The eco-systemic approach holds that we must view musicking in context, and that strict distinctions between performer, instrument and environment are unhelpful. Waters suggests that such classification is merely a result of recent changes in the way we store music – “from the body, to the text, to the recording” and that current developments can be seen as a shift back to a more “joined-up” understanding of music as practice. [2]

In a sense this is an approach that DJs and club promoters have been aware of for some time, aiming to construct an immersive atmosphere in which the audience can, to utilize the somewhat cliched terminology of classic house music, ‘lose themselves’, be ‘transported’, ‘taken on a journey’ or be ‘set free’.  This applies to the music, the sound system, the lighting, and the space itself  – with the holistic ambiance of a night often being what defines it rather than the specific artists booked to play. [3]

There is a level of dynamism and interactivity inherent in a DJs job: they must ‘read’ the crowd and react to their reactions – both to reflect the mood of the crowd and to guide and, on occasion, challenge it.  When Waters observed that “the relationship between performer, instrument and environment becomes notably more mutable in situations in which component elements are assembled in the real time of performance” he was talking about the physical building of instruments but I think it well describes the emergent relationship between how a crowd reacts and which record a DJ may chose to play next.  It is also worth noting that DJs are acutely aware of the difficulties in separating what they do from the environment in which they do it and are often wary of allowing sets to be recorded [4] and have trouble simulating the right atmosphere on mix CDs and Podcasts.

It seems to me that there is some merit in an eco-systemic approach to the understanding of DJ culture.  This leads to the question of how such an understanding might influence our approach to club musicking.  I imagine a practical approach following Di Scipio’s Feedback Studies where we might place various microphones throughout the club space that are used to generate control signals for sound-manipulating software through which which we rout the output from the DJ mixer.  The exact set up would vary from club to club, a very basic incarnation of which can be seen below:

This is a means of explicitly tying together performance, instrument and environment and creates an emergent and complex system of interactions that could have interesting effects for each element.  The sounds that would emerge from such a system would be the result of the interactions between the software, the audience and the records and mixing style of the DJ.  From my experience with Emergent Sonorities I would look into the use of granulation, re-sampling variable bandpass filters to manipulate the signal in a manner that can be subtle or severe as well as gradual or instant, again dependent on the complex composition of interactions in both the present moment and all past moments – an interaction that cannot be predicted simply by looking at the DJ, the software, or the environment on their own but can only be understood as the sum of all composite elements.  While there is no real room here to go into specifics of how the software should be constructed,  experiments along the lines suggested by Di Scipio[5] with a combination functions comprising Compensation, Following,  Redundancy and Concurrency could prove fruitful.  Exciting possibilities could arise from the creative use of interesting spaces and experiments linking the system to lighting and visualizations as well as sound.

 

[1] For an example of this see Sandwell District’s hybrid DJ/live performances where they mix records and hardware improvisations, remixing classic records on the fly and fusing them with their own sounds.

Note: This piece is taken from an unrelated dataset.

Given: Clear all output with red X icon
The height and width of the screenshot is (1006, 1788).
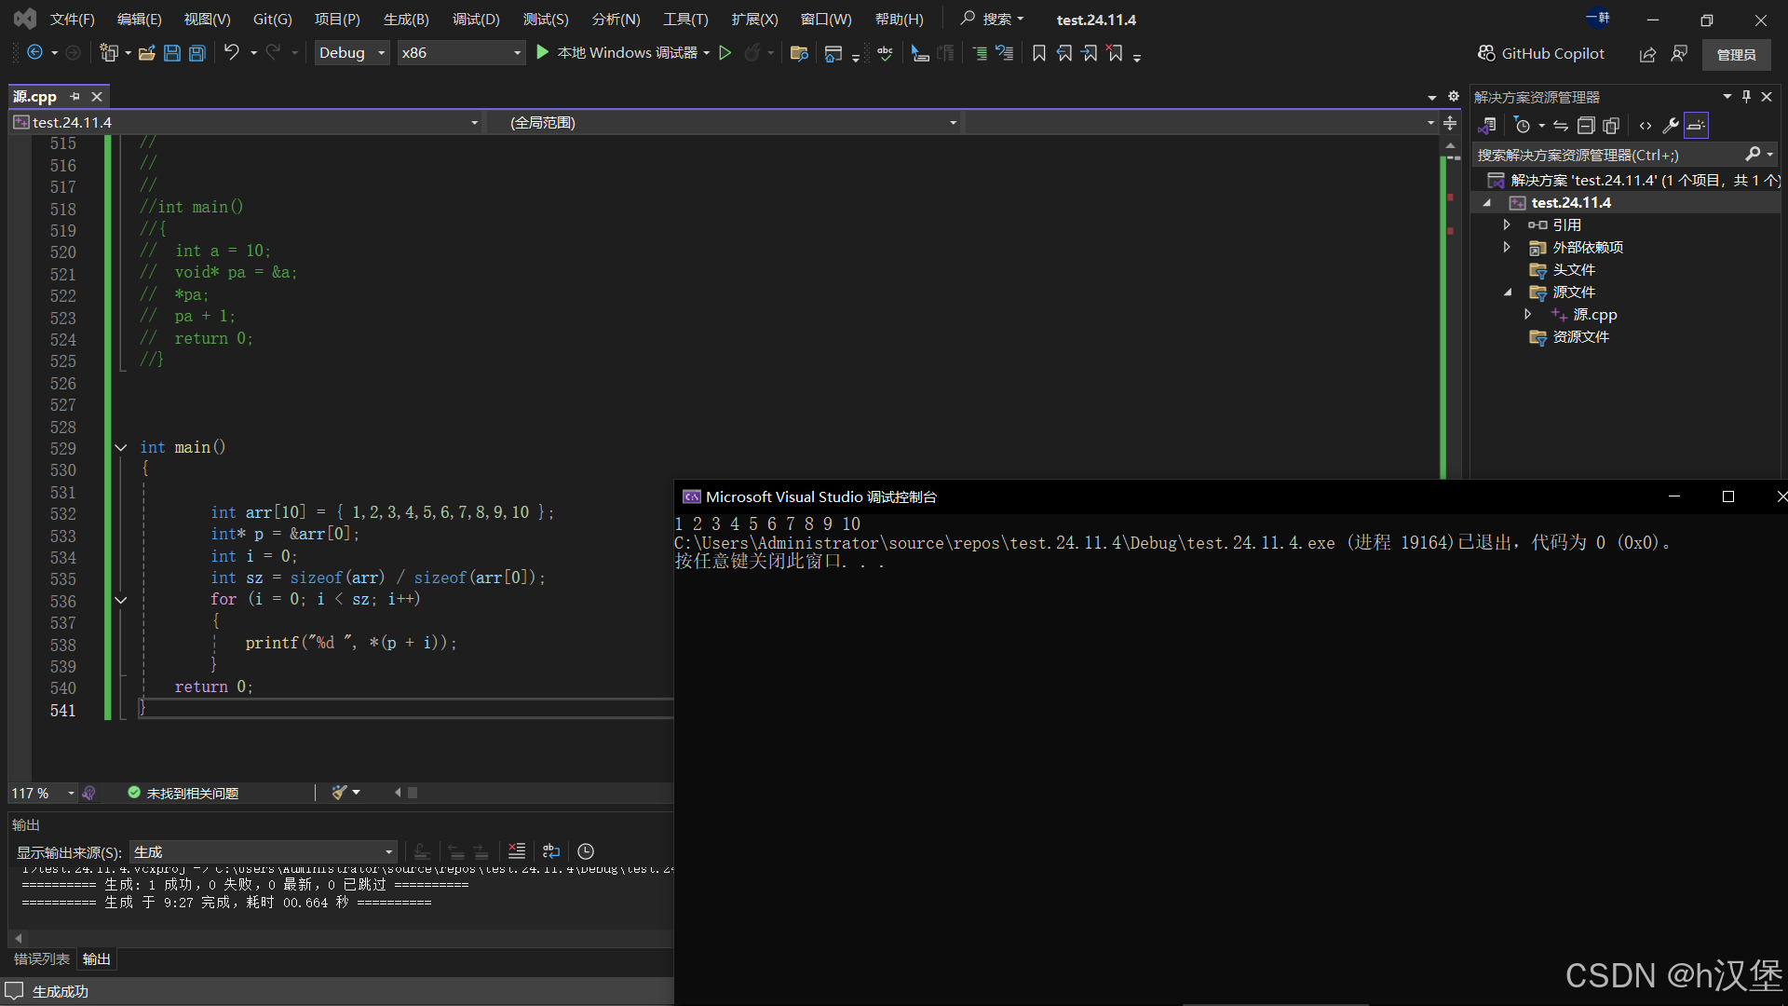Looking at the screenshot, I should coord(516,851).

[2] www.ems-network.org/spip.php?article278

[3] A good example of this would be Berghain which is a major destination in itself regardless of the lineup. Also nights like this are becoming more and more prevalent. (“featuring immersive environments, projection mapped surroundings, visuals and digital art by…”)

[4] www.littlewhiteearbuds.com/feature/lwe-interviews-kassem-mosse/#.UXVdXoKmUy4 for example.

[5] Di Scipio, Agostino: ‘“Sound is the interface”: From interactive to ecosystemic signal processing.’, Organised Sound, 8(3,2003), 269-277.